Short-term complications

• Pelvic peritonitis
• Fitz-Hugh-Curtis syndrome (perihepatitis)
  • Inflammation of the liver capsule
  • Characterized by violin-string-like adhesions extending from the peritoneum to the liver

Pelvic cellulitis (parametritis) ^[14]

• Definition: acute or chronic inflammation of the parametrium
• Clinical features
  • Fever
  • Dull abdominal pain or the sensation of pelvic fullness
  • Absence of gastrointestinal and/or urinary signs, masses, or peritoneal signs
• Diagnosis
  • Medical history: recent gynecological surgery or procedure, infections (e.g., cervicitis, endometritis)
  • Ultrasound: hyperemic, edematous tissue surrounding the uterus
• Treatment: antibiotics (See “Treatment of PID.”)
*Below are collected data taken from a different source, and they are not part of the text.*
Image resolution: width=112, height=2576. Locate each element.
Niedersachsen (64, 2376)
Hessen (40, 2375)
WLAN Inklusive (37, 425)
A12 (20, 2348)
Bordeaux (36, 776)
Tubo-ovarian abscess ^[8][15][16]

• Definition: an infectious inflammatory mass of the fallopian tubes and/or ovary that may spread to adjacent organs (e.g., bladder, bowel)
• Clinical features include the following (see “Clinical features of PID”):
  • Fever
  • Lower abdominal pain
  • Vaginal discharge
  • Leukocytosis
• Diagnostics
  • See “Diagnostics for PID.”
  • Imaging (most commonly ultrasound) is required to confirm the diagnosis.
• Treatment
  • See “Treatment of PID.”
  • Admit patient for at least 24 hours for IV empiric antibiotic therapy for PID.
  • Transition clinically improved patients to oral empiric antibiotic therapy for PID with:
    • Doxycycline
    • PLUS either metronidazole OR clindamycin
  • Obtain consultation for drainage (surgical or image-guided percutaneous drainage) for any of the following indications:
    • Abscess is > 3 cm ^[17]
    • Patient is postmenopausal ^[16]
    • There is lack of improvement after 24–48 hours of antibiotics ^[15]
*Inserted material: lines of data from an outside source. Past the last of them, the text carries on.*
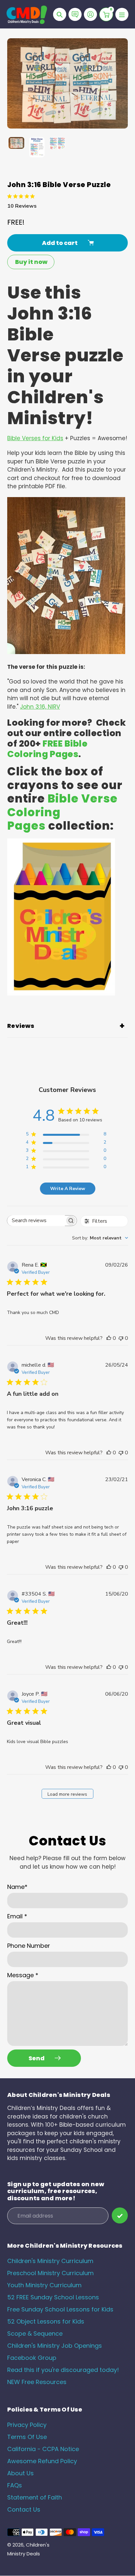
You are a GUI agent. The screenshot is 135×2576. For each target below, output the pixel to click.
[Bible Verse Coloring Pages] (61, 993)
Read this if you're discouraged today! (63, 2370)
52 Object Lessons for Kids (45, 2321)
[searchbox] (36, 1220)
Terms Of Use (27, 2437)
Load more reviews (67, 1794)
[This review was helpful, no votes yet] (108, 1338)
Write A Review (67, 1188)
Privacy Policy (27, 2425)
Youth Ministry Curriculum (44, 2285)
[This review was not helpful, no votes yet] (121, 1338)
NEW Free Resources (37, 2382)
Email (17, 1916)
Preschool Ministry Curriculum (50, 2273)
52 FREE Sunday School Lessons (53, 2297)
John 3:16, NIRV (40, 707)
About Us (20, 2473)
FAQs (14, 2485)
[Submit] (120, 2215)
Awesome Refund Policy (42, 2461)
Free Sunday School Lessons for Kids (60, 2309)
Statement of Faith (34, 2497)
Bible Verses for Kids (35, 438)
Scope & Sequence (35, 2333)
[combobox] (100, 1238)
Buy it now (31, 262)
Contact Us (23, 2509)
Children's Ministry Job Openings (54, 2346)
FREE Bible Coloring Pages (47, 748)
Long-term complications ^[10]

• Pathophysiology: inflammation (e.g., salpingitis) →
  • Tubal scarring
  • Adhesions of the fallopian tubes and ovaries
  • Hydrosalpinx: the accumulation of fluid in the fallopian tubes ^[13]
• Manifestations
  • Tubal infertility (related to loss of tubal ciliary function)
  • Ectopic pregnancy
  • Chronic pelvic pain

We list the most important complications. The selection is not exhaustive.

Pelvic inflammatory disease in pregnancy ^[8][18]
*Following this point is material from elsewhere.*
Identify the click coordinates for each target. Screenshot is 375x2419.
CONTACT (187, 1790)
• PID in pregnancy is rare; onset is typically during the first trimester. ^[18]
• Associated with an elevated risk of maternal morbidity, fetal loss, and preterm birth
• Begin treatment for PID with the following modifications:
  • Admit all patients for inpatient management.
  • Consult infectious diseases for guidance on antimicrobial choice as doxycycline is typically avoided in pregnancy. ^[19]
  • Regimens including cephalosporins, azithromycin, and/or metronidazole may be recommended. ^[20]
• Pregnant individuals who test positive for chlamydia should have a test of cure for chlamydia 4 weeks after completing treatment. ^[8]

Avoid doxycycline when treating PID in pregnancy. Consult infectious diseases to guide antibiotic selection. ^[9]

Pelvic inflammatory disease in HIV ^[8]

• In patients with HIV, the clinical course of PID is similar to patients without HIV; tubo-ovarian abscess, however, is slightly more common.
• No modifications to regular antibiotic therapy are suggested.